The only way to reach that state is when the remote application does not read enough bytes. A typical scenario in test environment is when the remote application pauses on a breakpoint ... :-)
This is what we call a SLOW CONSUMER issue. If you share that diagnosis, then there are multiple ways of getting rid of that issue:
- If you have control over the remote application, make it fast enough so that the local application won't get blocked.
- If you don't have the control of the remote application, then there could be multiple answers:
- It can be ok for your own needs to block up to 40 seconds.
- If not so, you need to use an unblocking version of the
send()
system call. From here, there are multiple possible policies; I describe one below. (Hold on please! :-) )
You can try to use a dynamic array which acts as a fake sending TCP FIFO and grows when the sending call returns you EWOULDBLOCK
. In this case you likely have to use the select()
system call to detect when the remote application keeps up with the pace and send it the unseen data first.
It can be a little bit trickier that the simple publish()
function you have here (while quite common in most of network applications). You have to know also there is no guarantee that the dynamic buffer grows to the point you no longer have any free memory, and then your local application could crash. A typical policy in "real-time" network application is to choose an arbitrary maximum size for the buffer which close the TCP connection when reached, thus avoiding your local application to get run out of free memory. Choose that max wisely, since it depends on the number of potential slow consumer connections.

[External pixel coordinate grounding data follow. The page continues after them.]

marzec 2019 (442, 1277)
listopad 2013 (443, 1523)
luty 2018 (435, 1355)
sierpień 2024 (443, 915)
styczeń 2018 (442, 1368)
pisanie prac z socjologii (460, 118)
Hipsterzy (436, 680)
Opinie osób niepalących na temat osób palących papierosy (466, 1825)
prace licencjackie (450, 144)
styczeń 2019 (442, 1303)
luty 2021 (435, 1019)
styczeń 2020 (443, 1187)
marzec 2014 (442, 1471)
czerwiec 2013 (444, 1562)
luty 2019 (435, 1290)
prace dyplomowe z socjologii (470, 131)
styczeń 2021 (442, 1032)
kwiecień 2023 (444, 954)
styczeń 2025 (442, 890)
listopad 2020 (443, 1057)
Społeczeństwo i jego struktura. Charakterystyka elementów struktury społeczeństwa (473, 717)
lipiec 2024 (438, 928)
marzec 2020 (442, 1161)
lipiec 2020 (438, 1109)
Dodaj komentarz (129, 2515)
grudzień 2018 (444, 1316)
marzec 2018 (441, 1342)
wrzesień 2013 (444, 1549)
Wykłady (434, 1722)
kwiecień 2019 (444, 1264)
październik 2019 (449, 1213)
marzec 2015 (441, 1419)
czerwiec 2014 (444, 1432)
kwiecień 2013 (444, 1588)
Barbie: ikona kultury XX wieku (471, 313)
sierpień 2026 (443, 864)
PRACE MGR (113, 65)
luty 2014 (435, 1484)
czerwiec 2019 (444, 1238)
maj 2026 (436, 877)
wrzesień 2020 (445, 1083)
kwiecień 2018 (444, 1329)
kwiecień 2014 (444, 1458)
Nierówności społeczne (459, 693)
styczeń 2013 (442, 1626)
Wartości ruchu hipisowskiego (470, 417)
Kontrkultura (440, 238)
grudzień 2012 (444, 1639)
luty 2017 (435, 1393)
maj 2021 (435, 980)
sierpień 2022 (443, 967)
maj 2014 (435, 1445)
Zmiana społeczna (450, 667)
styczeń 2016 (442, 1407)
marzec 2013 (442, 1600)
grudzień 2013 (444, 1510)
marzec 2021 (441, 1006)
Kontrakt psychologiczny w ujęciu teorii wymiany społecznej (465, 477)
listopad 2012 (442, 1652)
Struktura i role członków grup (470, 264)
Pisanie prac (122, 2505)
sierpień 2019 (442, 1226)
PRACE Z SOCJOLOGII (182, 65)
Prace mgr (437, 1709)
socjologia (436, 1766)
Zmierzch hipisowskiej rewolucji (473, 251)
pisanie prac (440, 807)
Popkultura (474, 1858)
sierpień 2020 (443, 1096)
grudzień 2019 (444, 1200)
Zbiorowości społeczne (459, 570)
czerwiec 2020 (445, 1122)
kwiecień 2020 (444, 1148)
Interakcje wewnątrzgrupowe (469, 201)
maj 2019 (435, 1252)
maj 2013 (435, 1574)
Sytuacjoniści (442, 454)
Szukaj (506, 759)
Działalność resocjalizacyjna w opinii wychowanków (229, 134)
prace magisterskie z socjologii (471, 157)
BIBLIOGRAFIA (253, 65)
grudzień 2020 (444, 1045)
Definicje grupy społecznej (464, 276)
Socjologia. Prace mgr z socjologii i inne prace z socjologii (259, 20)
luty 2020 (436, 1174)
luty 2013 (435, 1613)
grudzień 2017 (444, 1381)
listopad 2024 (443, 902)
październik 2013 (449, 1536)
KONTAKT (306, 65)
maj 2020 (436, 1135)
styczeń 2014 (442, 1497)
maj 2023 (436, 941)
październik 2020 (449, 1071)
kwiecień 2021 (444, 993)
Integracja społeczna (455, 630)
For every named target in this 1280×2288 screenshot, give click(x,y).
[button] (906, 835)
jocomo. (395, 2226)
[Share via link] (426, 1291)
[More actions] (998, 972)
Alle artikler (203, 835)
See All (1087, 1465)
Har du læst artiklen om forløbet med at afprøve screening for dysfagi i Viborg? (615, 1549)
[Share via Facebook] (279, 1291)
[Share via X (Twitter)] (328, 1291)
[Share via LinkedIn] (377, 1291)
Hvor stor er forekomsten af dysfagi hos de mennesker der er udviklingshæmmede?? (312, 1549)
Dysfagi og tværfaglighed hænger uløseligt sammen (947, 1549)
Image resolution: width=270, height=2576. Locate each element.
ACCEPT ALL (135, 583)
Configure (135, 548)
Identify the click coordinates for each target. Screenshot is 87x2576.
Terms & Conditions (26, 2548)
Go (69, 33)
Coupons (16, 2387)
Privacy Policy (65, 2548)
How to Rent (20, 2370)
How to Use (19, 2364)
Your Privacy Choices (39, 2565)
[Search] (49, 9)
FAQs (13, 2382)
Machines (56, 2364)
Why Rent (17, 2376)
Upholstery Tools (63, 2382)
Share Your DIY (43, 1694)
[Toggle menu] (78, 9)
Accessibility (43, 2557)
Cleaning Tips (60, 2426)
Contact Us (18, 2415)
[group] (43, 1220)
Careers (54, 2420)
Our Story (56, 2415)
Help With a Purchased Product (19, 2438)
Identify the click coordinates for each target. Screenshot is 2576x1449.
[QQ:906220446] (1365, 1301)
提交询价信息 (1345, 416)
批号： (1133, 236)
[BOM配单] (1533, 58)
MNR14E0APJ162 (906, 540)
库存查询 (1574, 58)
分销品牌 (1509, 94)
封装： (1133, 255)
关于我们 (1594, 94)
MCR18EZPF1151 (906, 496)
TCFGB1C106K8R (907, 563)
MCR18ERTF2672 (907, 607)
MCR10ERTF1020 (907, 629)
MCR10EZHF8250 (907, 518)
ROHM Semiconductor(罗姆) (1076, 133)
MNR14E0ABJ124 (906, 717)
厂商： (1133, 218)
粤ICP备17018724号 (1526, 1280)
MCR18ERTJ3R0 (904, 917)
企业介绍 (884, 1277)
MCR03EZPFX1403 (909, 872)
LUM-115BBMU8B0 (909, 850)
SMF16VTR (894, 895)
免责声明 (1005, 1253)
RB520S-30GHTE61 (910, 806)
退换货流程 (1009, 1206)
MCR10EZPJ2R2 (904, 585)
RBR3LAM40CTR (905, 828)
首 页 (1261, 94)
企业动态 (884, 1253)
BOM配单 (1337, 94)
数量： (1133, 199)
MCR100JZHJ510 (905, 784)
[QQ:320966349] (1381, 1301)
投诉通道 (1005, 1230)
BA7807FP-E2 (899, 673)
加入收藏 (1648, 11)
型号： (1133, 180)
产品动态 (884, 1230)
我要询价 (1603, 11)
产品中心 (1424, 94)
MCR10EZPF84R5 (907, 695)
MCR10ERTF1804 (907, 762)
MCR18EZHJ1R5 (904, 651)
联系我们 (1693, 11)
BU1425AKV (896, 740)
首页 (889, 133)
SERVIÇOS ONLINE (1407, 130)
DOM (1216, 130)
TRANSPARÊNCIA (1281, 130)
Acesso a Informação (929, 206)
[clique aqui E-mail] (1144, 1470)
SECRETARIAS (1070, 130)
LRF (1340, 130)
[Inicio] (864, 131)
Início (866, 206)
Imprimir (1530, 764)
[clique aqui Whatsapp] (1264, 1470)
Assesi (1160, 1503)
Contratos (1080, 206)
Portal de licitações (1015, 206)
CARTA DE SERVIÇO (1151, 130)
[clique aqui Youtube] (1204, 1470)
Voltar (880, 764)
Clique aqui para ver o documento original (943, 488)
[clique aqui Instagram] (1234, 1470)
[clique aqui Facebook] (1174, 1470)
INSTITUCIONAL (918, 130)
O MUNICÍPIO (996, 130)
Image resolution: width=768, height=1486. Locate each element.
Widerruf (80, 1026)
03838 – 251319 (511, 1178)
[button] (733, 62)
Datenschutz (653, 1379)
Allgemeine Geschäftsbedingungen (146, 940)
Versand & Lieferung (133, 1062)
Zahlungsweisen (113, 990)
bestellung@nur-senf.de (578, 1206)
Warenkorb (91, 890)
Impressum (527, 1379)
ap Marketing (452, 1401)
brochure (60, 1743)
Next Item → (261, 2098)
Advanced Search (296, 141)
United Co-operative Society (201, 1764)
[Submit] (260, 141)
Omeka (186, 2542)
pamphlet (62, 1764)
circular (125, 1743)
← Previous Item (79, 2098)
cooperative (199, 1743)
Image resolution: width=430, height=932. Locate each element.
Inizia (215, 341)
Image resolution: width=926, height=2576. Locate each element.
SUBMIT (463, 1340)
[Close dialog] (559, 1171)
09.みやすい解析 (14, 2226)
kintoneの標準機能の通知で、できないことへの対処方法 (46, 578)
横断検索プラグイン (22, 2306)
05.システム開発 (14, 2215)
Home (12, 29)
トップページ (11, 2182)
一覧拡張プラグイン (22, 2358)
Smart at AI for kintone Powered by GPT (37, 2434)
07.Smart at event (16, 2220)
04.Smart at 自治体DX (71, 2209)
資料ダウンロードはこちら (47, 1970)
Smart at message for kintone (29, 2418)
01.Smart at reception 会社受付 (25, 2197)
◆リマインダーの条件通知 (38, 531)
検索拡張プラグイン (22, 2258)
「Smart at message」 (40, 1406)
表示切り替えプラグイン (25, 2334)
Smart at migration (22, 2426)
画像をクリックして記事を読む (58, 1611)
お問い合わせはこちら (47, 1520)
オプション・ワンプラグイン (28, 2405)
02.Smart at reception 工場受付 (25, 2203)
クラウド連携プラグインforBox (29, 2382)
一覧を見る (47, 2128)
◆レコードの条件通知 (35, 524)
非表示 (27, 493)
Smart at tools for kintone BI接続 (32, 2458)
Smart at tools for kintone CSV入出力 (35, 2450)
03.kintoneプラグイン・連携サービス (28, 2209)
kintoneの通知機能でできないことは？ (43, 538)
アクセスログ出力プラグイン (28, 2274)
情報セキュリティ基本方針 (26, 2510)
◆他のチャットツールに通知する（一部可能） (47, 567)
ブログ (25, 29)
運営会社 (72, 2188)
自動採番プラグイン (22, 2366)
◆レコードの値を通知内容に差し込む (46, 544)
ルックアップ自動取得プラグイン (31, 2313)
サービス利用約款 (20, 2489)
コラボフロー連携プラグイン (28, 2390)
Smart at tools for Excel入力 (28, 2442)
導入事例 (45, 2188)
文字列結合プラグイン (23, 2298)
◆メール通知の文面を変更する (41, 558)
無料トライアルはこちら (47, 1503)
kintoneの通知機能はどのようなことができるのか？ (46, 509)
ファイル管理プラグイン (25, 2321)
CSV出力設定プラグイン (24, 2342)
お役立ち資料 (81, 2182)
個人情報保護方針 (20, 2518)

The following(and more that I am not gonna mention now) are considered blocking system calls:
send, connect, recv, accept.
What this means is that they can block as far as they need till the specified job is done.
So yes, send can block for 40 seconds and more, depending on how much time it takes to send the data; though I cannot know why it blocked that long in your specific case.
If you want to avoid this blocking, I advice you to read about asynchronous sockets and I/O.
They MIGHT prove to solve part of your problem.